Without changing a single word, restate the entries below.

WORKING DATA:
::::::::

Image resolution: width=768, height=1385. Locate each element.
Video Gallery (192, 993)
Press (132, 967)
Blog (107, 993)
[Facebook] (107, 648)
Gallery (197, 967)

::::::::

EXERCISE RESPONSE:
Image resolution: width=768, height=1385. Locate each element.
Video Gallery (192, 993)
Press (132, 967)
Blog (107, 993)
[Facebook] (107, 648)
Gallery (197, 967)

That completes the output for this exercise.